Friday, June 19, 2015

Friends:

The horrific shooting in Charleston, South Carolina, on Wednesday night, leaves us heartbroken. This was a terrible act of racism and hate that took the lives of 9 innocent African-Americans. Our prayers are with the families of the victims, the church community, and also with all those who are the targets of hatred and prejudice.

It is striking that these racially-motivated murders could occur in a house of worship, a house of God, in an effort to deny the basic religious tenets of both Judiasm and Christianity: that all people are created in the image of God. As we grieve and ponder the meaning of this terrible event in our country, we affirm this very message of our tradition, that all human beings are equally reflections of the Divine.

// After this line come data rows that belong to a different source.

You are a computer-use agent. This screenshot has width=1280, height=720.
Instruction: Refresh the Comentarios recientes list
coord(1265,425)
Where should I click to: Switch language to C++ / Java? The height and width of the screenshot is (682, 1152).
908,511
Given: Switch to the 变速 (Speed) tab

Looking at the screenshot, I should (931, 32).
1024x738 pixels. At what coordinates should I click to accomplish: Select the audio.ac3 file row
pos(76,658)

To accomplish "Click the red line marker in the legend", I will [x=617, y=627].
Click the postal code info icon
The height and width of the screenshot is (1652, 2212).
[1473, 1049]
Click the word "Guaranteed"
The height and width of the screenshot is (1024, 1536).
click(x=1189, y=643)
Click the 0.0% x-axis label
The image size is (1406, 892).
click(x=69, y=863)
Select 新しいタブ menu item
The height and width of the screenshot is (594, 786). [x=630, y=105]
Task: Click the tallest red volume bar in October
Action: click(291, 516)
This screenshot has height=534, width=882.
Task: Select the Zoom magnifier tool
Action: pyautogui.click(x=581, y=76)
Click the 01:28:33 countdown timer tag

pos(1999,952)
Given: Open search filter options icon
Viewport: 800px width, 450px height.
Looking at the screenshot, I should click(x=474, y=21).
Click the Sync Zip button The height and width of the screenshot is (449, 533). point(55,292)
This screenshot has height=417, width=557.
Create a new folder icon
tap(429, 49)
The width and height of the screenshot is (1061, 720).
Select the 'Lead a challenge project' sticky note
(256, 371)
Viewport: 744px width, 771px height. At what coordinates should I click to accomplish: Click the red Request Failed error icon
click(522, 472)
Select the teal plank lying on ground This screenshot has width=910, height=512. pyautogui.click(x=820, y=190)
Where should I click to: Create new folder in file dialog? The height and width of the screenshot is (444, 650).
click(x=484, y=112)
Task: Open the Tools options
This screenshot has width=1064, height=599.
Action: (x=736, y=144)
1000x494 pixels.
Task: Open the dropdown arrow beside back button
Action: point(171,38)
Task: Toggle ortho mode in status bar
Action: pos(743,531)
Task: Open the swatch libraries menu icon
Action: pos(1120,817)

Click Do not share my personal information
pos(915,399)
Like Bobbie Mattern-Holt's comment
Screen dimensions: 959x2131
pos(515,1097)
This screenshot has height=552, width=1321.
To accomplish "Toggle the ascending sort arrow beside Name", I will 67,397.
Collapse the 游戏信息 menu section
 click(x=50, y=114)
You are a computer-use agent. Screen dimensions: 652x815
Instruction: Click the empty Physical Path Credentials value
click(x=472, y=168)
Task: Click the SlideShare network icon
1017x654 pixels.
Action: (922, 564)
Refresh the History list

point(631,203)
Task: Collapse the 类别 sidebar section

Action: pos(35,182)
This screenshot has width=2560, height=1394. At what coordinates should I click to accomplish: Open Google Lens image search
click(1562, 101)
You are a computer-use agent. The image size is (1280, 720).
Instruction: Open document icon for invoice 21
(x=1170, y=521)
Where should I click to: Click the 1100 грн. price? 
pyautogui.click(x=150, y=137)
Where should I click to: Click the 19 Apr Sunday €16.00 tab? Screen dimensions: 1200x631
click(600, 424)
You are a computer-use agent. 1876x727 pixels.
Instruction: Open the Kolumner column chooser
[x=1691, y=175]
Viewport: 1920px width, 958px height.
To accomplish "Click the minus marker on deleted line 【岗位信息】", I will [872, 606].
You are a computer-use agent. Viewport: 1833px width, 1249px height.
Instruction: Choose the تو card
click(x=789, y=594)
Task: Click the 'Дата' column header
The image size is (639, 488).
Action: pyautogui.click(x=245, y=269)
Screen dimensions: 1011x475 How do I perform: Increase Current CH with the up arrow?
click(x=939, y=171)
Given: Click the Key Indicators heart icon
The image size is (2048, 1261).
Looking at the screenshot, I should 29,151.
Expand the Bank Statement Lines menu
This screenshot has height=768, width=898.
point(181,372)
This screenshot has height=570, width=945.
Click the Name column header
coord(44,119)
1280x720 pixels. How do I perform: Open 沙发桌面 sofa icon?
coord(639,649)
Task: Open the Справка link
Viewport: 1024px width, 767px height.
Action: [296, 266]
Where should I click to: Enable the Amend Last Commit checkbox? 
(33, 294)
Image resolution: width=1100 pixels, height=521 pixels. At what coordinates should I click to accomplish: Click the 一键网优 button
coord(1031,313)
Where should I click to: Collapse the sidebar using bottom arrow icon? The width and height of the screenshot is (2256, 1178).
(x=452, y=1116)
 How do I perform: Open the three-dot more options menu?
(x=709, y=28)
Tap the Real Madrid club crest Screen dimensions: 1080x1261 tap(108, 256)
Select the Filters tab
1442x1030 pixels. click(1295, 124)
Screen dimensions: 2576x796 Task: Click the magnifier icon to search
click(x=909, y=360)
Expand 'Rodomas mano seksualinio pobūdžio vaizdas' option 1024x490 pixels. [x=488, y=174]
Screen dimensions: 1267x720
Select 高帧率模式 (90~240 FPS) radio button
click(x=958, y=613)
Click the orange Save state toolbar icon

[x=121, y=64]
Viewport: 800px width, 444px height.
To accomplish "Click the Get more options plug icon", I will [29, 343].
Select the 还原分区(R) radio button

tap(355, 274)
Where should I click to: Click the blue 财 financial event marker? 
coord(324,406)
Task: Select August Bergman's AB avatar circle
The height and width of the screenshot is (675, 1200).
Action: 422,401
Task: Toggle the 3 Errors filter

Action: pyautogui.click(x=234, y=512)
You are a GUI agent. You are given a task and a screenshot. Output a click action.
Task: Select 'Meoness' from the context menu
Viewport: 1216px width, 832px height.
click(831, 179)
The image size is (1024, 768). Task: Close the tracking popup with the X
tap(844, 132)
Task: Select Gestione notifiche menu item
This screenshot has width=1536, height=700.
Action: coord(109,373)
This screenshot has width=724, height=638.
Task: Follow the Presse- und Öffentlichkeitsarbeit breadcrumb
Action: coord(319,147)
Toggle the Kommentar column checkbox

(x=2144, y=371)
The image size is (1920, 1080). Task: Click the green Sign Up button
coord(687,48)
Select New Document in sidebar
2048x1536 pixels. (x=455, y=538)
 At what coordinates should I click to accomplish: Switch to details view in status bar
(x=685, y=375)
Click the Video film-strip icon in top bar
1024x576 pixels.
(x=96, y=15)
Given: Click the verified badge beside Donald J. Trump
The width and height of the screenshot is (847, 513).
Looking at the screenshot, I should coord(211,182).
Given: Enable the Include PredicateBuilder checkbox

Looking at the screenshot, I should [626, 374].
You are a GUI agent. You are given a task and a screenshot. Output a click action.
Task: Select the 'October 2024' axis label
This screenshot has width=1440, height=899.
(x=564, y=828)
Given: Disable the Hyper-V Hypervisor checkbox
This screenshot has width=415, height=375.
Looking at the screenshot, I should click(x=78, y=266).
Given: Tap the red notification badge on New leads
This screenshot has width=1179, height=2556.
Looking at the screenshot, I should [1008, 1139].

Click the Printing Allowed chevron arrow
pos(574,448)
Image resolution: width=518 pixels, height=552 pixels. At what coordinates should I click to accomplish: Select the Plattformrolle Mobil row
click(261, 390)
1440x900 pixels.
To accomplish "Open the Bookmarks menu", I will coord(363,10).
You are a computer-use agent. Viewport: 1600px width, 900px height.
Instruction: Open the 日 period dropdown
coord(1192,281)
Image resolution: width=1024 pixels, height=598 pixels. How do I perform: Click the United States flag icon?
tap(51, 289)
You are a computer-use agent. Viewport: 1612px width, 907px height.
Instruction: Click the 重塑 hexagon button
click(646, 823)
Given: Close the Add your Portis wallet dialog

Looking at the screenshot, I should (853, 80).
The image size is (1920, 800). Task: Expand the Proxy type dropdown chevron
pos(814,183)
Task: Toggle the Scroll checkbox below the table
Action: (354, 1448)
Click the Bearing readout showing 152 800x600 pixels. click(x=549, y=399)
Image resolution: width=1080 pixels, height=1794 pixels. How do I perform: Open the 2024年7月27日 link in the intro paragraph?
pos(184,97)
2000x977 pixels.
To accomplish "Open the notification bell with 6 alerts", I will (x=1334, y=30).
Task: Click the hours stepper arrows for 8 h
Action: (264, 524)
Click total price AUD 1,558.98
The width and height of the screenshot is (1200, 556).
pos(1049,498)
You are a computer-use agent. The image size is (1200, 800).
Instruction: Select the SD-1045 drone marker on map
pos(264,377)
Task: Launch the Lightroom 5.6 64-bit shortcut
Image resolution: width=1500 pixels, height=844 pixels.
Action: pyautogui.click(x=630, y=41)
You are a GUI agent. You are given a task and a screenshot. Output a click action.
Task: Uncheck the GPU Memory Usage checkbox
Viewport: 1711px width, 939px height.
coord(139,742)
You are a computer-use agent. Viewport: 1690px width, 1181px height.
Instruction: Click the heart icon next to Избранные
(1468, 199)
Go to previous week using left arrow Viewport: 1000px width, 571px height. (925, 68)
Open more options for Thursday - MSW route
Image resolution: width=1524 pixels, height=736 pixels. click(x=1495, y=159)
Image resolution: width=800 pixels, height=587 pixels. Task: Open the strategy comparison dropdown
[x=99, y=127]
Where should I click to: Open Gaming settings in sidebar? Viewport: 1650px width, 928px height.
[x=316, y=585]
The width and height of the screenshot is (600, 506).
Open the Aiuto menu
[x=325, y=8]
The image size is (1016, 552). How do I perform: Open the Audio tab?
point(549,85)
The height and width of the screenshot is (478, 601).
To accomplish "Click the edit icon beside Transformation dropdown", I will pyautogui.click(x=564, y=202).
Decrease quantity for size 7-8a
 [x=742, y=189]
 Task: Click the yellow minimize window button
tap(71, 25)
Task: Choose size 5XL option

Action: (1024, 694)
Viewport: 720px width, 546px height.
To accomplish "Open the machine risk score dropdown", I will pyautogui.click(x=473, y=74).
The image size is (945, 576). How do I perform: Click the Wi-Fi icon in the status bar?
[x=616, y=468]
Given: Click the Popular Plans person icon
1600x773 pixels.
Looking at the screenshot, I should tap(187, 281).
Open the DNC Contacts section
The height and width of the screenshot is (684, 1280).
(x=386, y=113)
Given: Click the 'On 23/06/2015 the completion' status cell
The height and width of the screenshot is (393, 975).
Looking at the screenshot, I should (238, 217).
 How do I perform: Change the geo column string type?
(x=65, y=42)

I think it would be a mistake to pin sole responsibility for the Charleston shootings on one "deranged" individual. While he is clearly responsible for his actions, we must confront the pervasive hatred and racism that continues to exist in many places in our society today. Our attention must be drawn to other recent violent acts in America that reveal the depth of prejudice and intolerance in our country, and we must be moved to act and to speak the truth about how racism, both explicit and implicit, continues to persist.

This Shabbat, we mourn. May our mourning also be a call to deeper reflection and to meaningful action to bring healing to our country at the root of its problems.